## Directions for this task
Return each line of the entries that mentions the word "screenshot".

## Supplied material
***
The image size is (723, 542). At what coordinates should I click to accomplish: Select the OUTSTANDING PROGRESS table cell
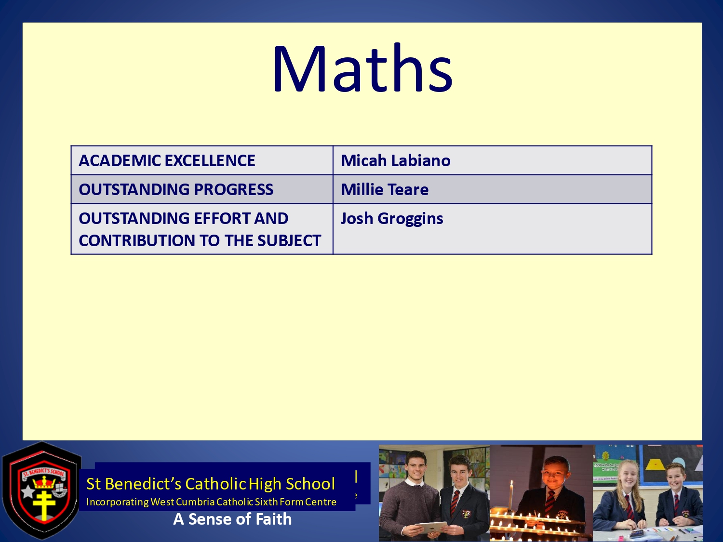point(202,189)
***
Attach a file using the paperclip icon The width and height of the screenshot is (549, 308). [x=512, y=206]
***
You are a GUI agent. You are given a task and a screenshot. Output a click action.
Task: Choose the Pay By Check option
***
## Solution to this problem
Attach a file using the paperclip icon The width and height of the screenshot is (549, 308). [x=512, y=206]
You are a GUI agent. You are given a task and a screenshot. Output a click action.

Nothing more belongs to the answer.